A nonprofit offers advice as Dec. 10 deadline for making FEHBP changes draws nearer.

It's less than two weeks until the deadline to sign up or change plans through the federal government’s health insurance program for civilian employees, and with nearly 300 options, it can be tough to find the best value.

There is much to consider: premiums, the amount of out-of-pocket costs you expect, catastrophic limits and physician networks. If you weigh these elements carefully, you can find a plan that could save you hundreds or thousands of dollars.

The deadline for selecting a new FEHBP plan for next year is Dec. 10. If you’re still struggling to wade through the 280 plans available, help is on the way.

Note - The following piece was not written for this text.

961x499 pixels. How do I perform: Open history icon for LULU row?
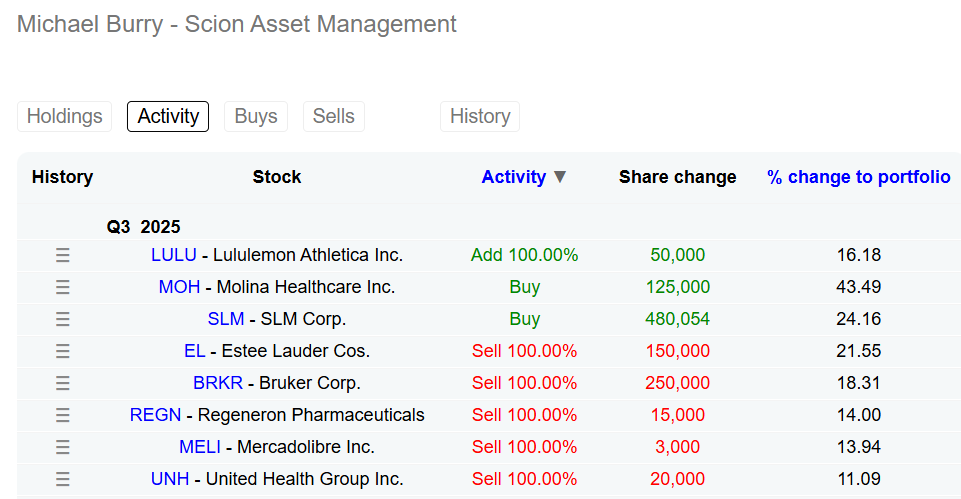tap(62, 255)
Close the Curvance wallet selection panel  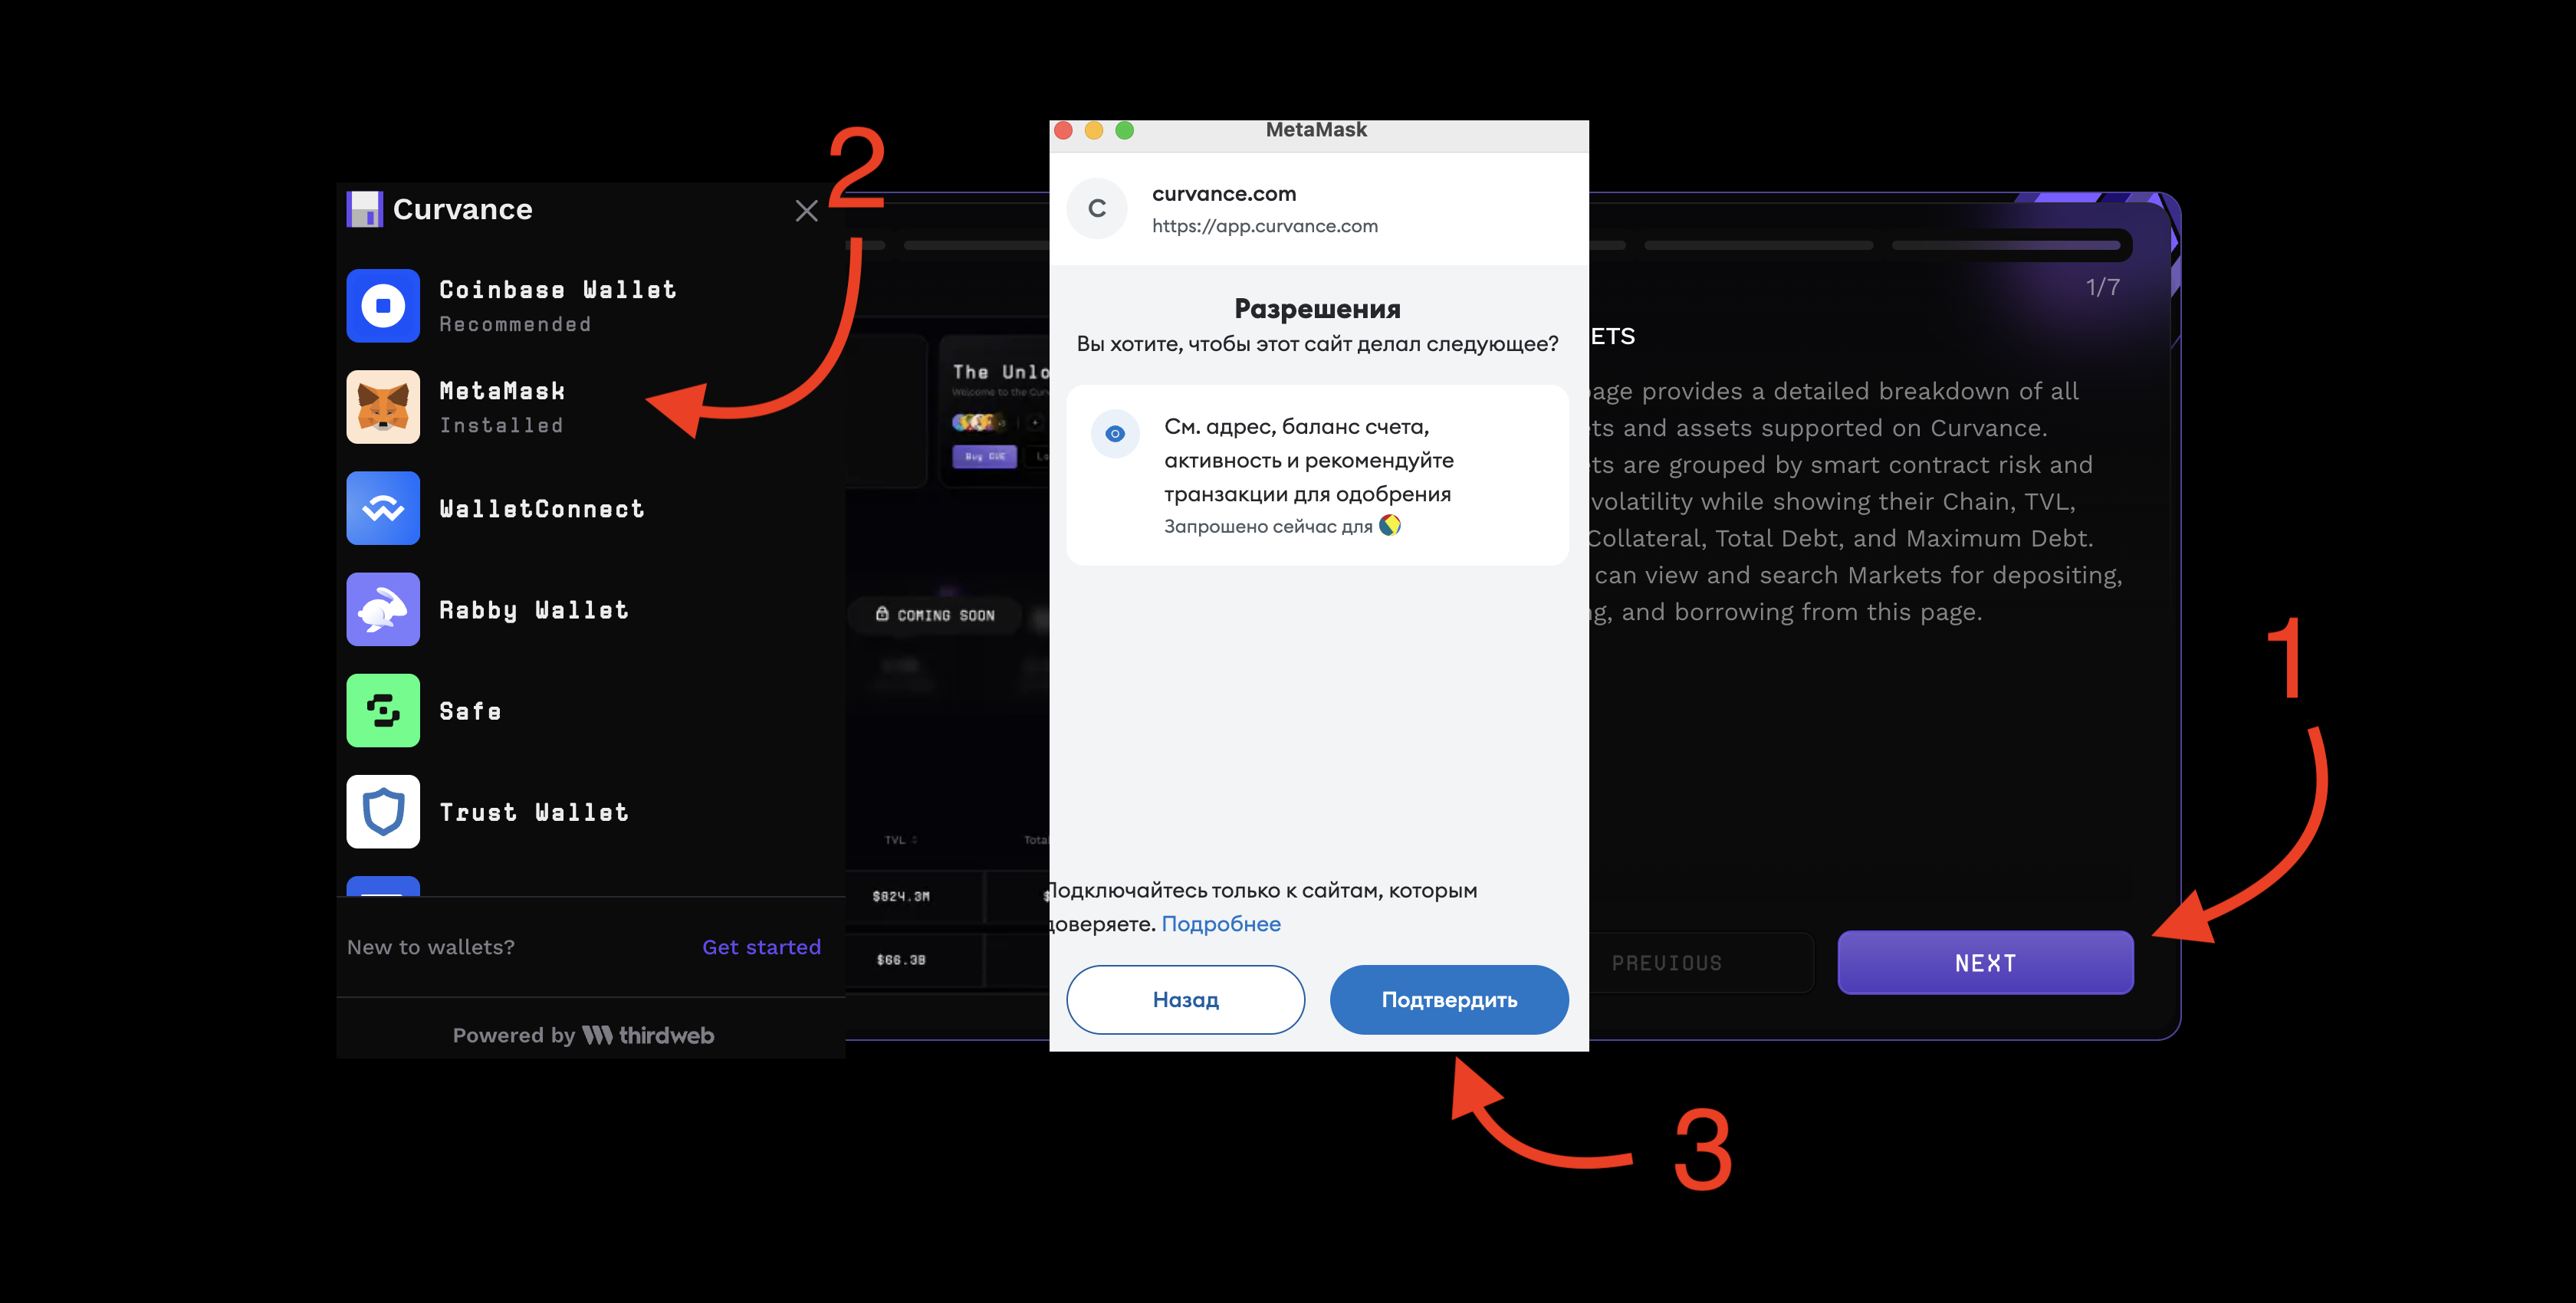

Consumers’ Checkbook is back with its annual Guide to Health Plans for Federal Employees, which provides ratings on all of the plans available, both nationally and locally.

The guide provides both overall ratings, and ratings broken down by different factors, including insurance value, limits on out-of-pocket costs, premiums and other considerations. It also rates the various standalone plans available through the Federal Employees Dental/Vision Program.

The nonprofit advises federal employees to find the cheapest plan available that will fulfill their needs in 2019. Specifically, the guide has found that workers can save money by enrolling in the newer consumer-driven or high deductible plans, while still protecting against high costs. And a local plan often can be cheaper than an equivalent nationally administered program.

Analysts with Consumers’ Checkbook stressed that their ratings should serve as a starting point in the process of selecting an insurance plan. Federal workers should still carefully examine the brochures for several plans before making a final decision, with a keen eye toward details for benefits they expect to use in the coming year.

“The data we have presented should help you to quickly and easily narrow your choice to two or three of the plans, out of the dozens you are offered,” the group wrote. “At this point, compare the brochures of these carefully. Underline key points, or parts of the plans that confuse you, and compare these points among the plans.”

The guide again suggested that federal employees and retirees whose children are no longer covered by their insurance, either because they are no longer dependents or because they have reached 26 years old, should consider FEHBP’s Self Plus One plans, rather than Self Plus Family. Although prices have grown more rapidly in Self Plus One plans in recent years, officials with the Office of Personnel Management have said they remain cheaper than the family plans, and that the growth in cost will slow as the pool of participants increases.

The guide is available at www.GuideToHealthPlans.org and in print at many agencies.